After receiving the letter or motion for continuance, the Hearing Officer signs an Order, effectively continuing the matter. The attorney seeking a continuance might receive the Order anywhere from three to fourteen days after it is signed by the Hearing Officer, often receiving the Order after the date of the scheduled hearing. It is for this reason that great reliance is placed on oral directions from the Department as to whether a hearing will be continued. These continuances are liberally granted, especially where there is no danger of harm to the Complainant.
(Appellant's App. at 172-73). Executive argues that DOL was bound by its own established custom and practice to follow this procedure. See Eastern Carolinas Broad. Co. v. FCC, 762 F.2d 95 (D.C.Cir.1985) (holding that abrupt change in discretionary agency practice or interpretation requires notice to parties when such change may penalize them for reasonable reliance on past practice); Briscoe v.
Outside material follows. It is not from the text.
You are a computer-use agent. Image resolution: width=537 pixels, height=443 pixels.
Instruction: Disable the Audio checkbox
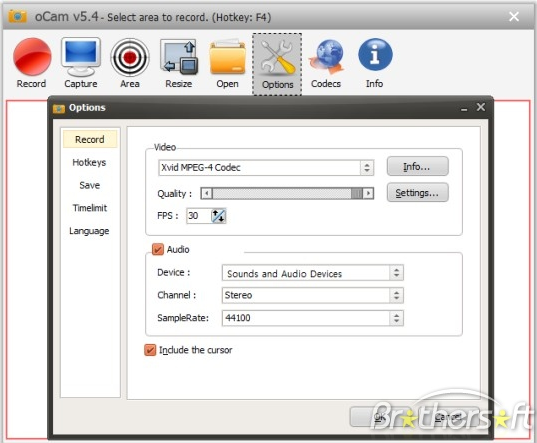(158, 249)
Kusper, 435 F.2d 1046 (7th Cir.1970) (concluding that Chicago Board of Election Commissioners violated plaintiffs' fourteenth amendment rights by altering interpretation of candidate qualification statute without notice). Unlike the plaintiffs in Eastern Carolinas and Briscoe, however, Executive has not established that DOL actually followed the purported procedure. The record shows merely that its counsel was surprised because DOL acted contrary to his expectations.
[8] Executive argues that it was entitled to notice of its default after the hearing on December 14, 1995, because the Court of Appeals for the Third Circuit has recognized the right to notice and an opportunity to be heard after the imposition of default. See Magette v. The Daily Post, 535 F.2d 856 (3d Cir.1976) (applying FED.R.CIV.P. 55(b)). Magette does not influence our conclusion in this case because the Federal Rules do not apply to administrative proceedings, and the Territorial Court rules do not require notice of application for default, except against infants and incompetent persons. See TERR.CT.R. 48 ("No judgment by default shall be entered against an infant or incompetent person except upon notice to his guardian.... The court may order written notice of the application for judgment to be served upon the party against whom judgment by default is sought if it shall seem to the court that justice so requires.") (emphasis added).